Page text:
________________
Court of Appeals of Virginia
Jul 30, 1991
12 Va. App. 1036 (Va. Ct. App. 1991)

Summary

In Primm v. Primm, 12 Va. App. 1036, 1037-38, 407 S.E.2d 45, 46-47 (1991), the Court adopted the formula that is now widely used by courts in dividing the marital share of pensions: the numerator is the number of years from the date of marriage until the date of separation and the denominator is the number of years the employee is employed until retirement.

Summary of this case from Cassell v. Billips

Opinion

47142 No. 1797-90-1

Decided July 30, 1991

(1) Domestic Relations — Equitable Distribution — Pension and Profit Sharing Plans. — The authority for awarding a percentage of a pension, without a limit save for the fifty percent limitation, is plainly granted by statute; the structuring of the award is within the court's discretion.

(2) Domestic Relations — Equitable Distribution — Pension and Profit Sharing Plans. — A court is not required to set a specific dollar cap on an award so that the party may satisfy the award, in whole or in part, by the conveyance of other property; a present value calculation is of direct use only when payment of the portion of the monetary award attributable to the pension is to occur immediately rather than over a period of time.

Robin L. Tolerton (Tolerton and Brown, P.C., on brief), for appellant.

William B. Smith (Pender Coward, P.C., on brief), for appellee.


SUMMARY

Husband appealed the decision of the circuit court which awarded the wife twenty-five percent of the marital share of his pension benefits for so long as he received them. He argued that the trial court erred in not setting a cap of twenty-five percent of the pension's stipulated present value (Circuit Court of the City of Chesapeake, Russell I. Townsend Jr. Judge).

The Court of Appeals affirmed, holding that the award was proper since it limited the wife to no more than twenty-five percent of the marital share of benefits received.

Affirmed.


OPINION


Edward J. Primm seeks reversal of a decree awarding his wife twenty-five percent of the marital share of his pension benefits as long as he receives them. He argues that it was error not to set a cap of twenty-five percent of the pension's stipulated present value as to the amount she ultimately receives. We hold that the award was proper since it limited Mrs. Primm to no more than twenty-five percent of the marital share of the pension benefits received.
________________
Data lines:

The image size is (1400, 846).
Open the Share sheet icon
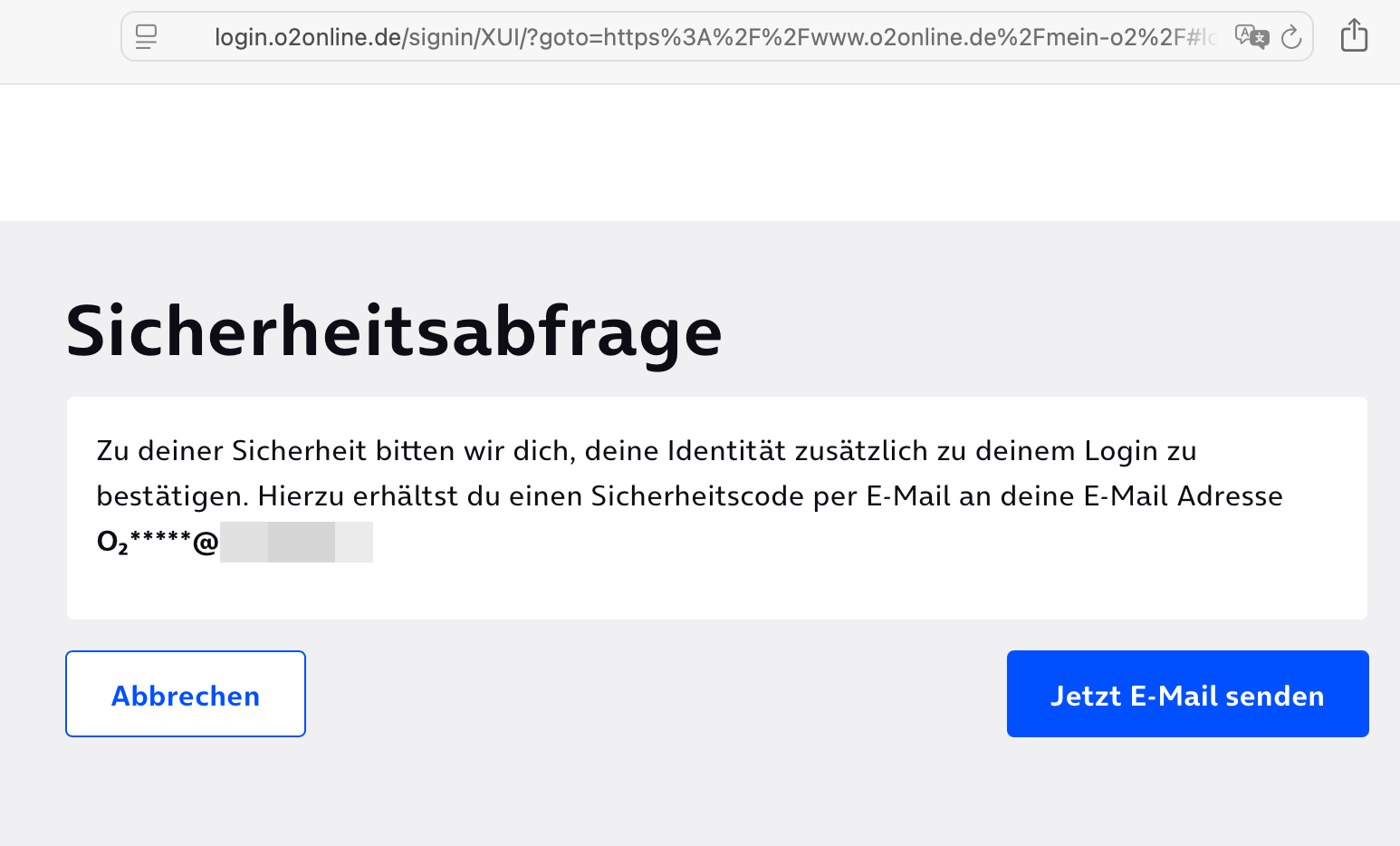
________________
Requests:
**a.** From the Primm opinion, reproduce the passage starting with "47142 No. 1797-90-1" and going on through "brief), for appellee.".
**b.** In the Primm opinion, what share of the husband's pension benefits did the decree award to his wife?

Expected responses:
**a.**
47142 No. 1797-90-1

Decided July 30, 1991

(1) Domestic Relations — Equitable Distribution — Pension and Profit Sharing Plans. — The authority for awarding a percentage of a pension, without a limit save for the fifty percent limitation, is plainly granted by statute; the structuring of the award is within the court's discretion.

(2) Domestic Relations — Equitable Distribution — Pension and Profit Sharing Plans. — A court is not required to set a specific dollar cap on an award so that the party may satisfy the award, in whole or in part, by the conveyance of other property; a present value calculation is of direct use only when payment of the portion of the monetary award attributable to the pension is to occur immediately rather than over a period of time.

Robin L. Tolerton (Tolerton and Brown, P.C., on brief), for appellant.

William B. Smith (Pender Coward, P.C., on brief), for appellee.

**b.** Twenty-five percent of the marital share of his pension benefits, for as long as he receives them.